Description of the task
Reproduce the following article on Sri Lanka's power crisis word for word, from its heading to its final sentence.

Focus/Spotlight

Crisis behind the power crisis

By Maheesha Mudugamuwa

An internal rift in the power sector is threatening to drag the electricity crisis further, with all sides now blaming each other over the failure to prevent the issue from reaching a critical level.

Despite Minister of Power and Energy Ravi Karunanayake’s assurances, a breakdown in a machine at the Norochcholai Coal Power Plant triggered power outages countrywide two weeks ago. While the machine was restored, the Ceylon Electricity Board (CEB) announced that the power cuts were over. However, it continued around the country without prior notice, forcing the Public Utilities Commission of Sri Lanka (PUCSL) to warn the CEB that it would have to face legal obstacles unless they issued a power cut schedule.

Accordingly, the CEB implemented official power cuts since last Monday for three hours per day, including one hour at night.

Provided data
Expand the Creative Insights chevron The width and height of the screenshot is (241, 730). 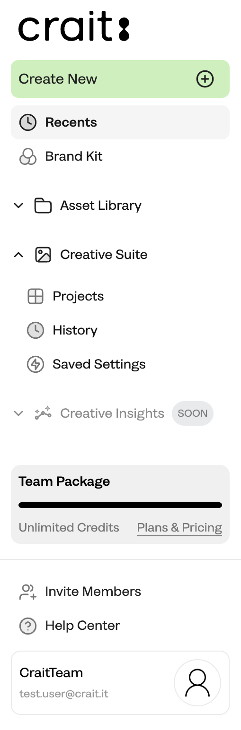point(18,413)
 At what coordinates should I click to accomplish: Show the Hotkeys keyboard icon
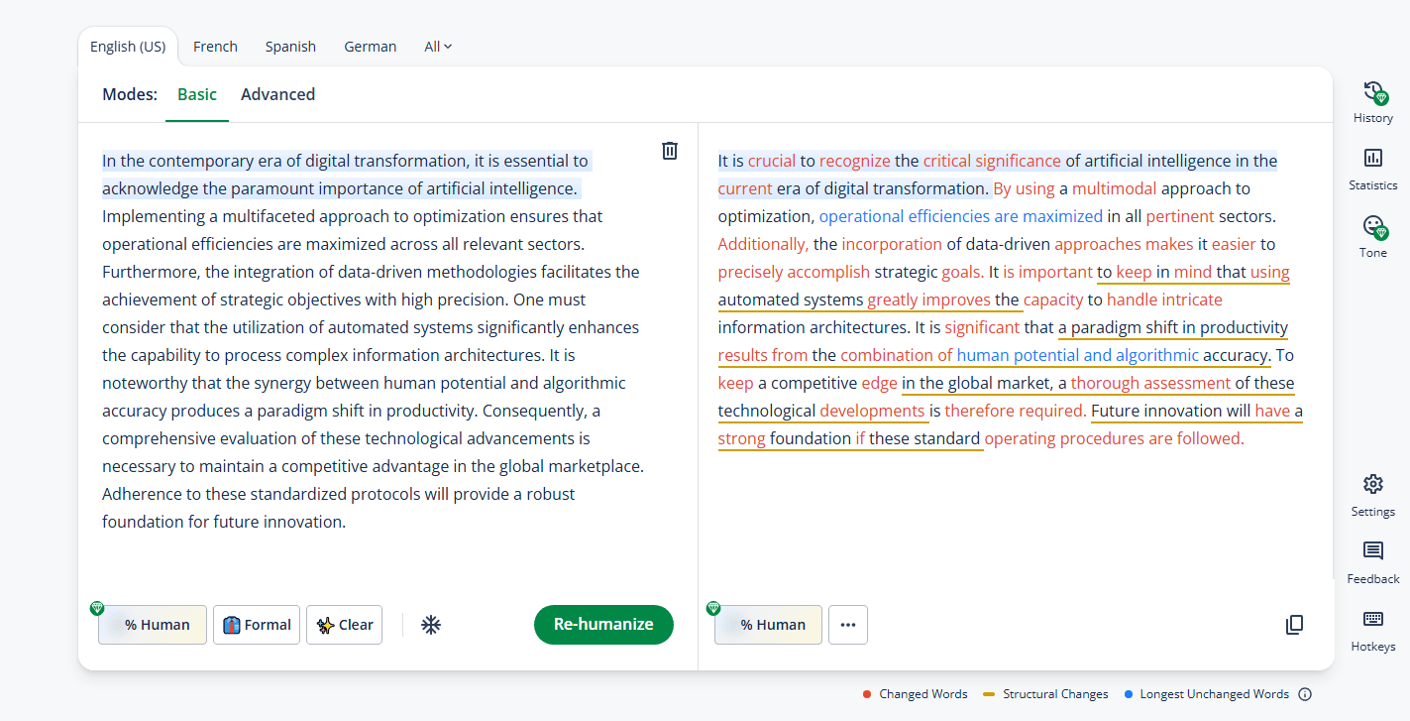[1372, 620]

Written response
Focus/Spotlight

Crisis behind the power crisis

By Maheesha Mudugamuwa

An internal rift in the power sector is threatening to drag the electricity crisis further, with all sides now blaming each other over the failure to prevent the issue from reaching a critical level.

Despite Minister of Power and Energy Ravi Karunanayake’s assurances, a breakdown in a machine at the Norochcholai Coal Power Plant triggered power outages countrywide two weeks ago. While the machine was restored, the Ceylon Electricity Board (CEB) announced that the power cuts were over. However, it continued around the country without prior notice, forcing the Public Utilities Commission of Sri Lanka (PUCSL) to warn the CEB that it would have to face legal obstacles unless they issued a power cut schedule.

Accordingly, the CEB implemented official power cuts since last Monday for three hours per day, including one hour at night.